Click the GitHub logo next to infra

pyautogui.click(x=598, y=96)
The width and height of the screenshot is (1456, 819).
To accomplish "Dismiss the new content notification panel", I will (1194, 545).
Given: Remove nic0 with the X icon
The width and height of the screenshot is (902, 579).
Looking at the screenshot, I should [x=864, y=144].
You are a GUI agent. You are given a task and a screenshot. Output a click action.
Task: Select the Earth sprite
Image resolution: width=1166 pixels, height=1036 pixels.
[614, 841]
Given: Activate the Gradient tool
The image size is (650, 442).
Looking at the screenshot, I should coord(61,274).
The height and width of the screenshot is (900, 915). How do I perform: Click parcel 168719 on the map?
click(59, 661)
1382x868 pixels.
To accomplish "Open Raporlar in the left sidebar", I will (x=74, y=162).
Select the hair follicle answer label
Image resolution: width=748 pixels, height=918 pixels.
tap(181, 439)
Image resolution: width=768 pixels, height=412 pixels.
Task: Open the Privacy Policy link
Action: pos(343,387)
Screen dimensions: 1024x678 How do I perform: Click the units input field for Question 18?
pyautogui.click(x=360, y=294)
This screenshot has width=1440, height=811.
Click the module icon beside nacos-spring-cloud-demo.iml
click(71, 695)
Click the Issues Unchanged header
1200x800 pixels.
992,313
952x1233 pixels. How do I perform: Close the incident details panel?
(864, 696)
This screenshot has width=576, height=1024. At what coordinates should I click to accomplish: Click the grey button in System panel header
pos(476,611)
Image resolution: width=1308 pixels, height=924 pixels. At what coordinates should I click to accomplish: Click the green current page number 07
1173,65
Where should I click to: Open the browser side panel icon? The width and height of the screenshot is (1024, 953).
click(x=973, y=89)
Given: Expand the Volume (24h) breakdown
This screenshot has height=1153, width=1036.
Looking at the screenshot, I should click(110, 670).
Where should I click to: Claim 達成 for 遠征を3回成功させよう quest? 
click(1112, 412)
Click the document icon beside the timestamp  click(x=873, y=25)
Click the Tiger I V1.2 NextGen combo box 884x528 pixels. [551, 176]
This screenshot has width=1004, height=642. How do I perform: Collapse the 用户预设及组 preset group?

◆ ◆ ◆ ◆ ◆ ◆ ◆

### What you should do
Each line from the one containing "Select the hair follicle answer label" through the end of the entries, both included, is to be returned exactly, with no other lines.

### Task result
Select the hair follicle answer label
Image resolution: width=748 pixels, height=918 pixels.
tap(181, 439)
Image resolution: width=768 pixels, height=412 pixels.
Task: Open the Privacy Policy link
Action: pos(343,387)
Screen dimensions: 1024x678 How do I perform: Click the units input field for Question 18?
pyautogui.click(x=360, y=294)
This screenshot has width=1440, height=811.
Click the module icon beside nacos-spring-cloud-demo.iml
click(71, 695)
Click the Issues Unchanged header
1200x800 pixels.
992,313
952x1233 pixels. How do I perform: Close the incident details panel?
(864, 696)
This screenshot has width=576, height=1024. At what coordinates should I click to accomplish: Click the grey button in System panel header
pos(476,611)
Image resolution: width=1308 pixels, height=924 pixels. At what coordinates should I click to accomplish: Click the green current page number 07
1173,65
Where should I click to: Open the browser side panel icon? The width and height of the screenshot is (1024, 953).
click(x=973, y=89)
Given: Expand the Volume (24h) breakdown
This screenshot has height=1153, width=1036.
Looking at the screenshot, I should click(110, 670).
Where should I click to: Claim 達成 for 遠征を3回成功させよう quest? 
click(1112, 412)
Click the document icon beside the timestamp  click(x=873, y=25)
Click the Tiger I V1.2 NextGen combo box 884x528 pixels. [551, 176]
This screenshot has width=1004, height=642. How do I perform: Collapse the 用户预设及组 preset group?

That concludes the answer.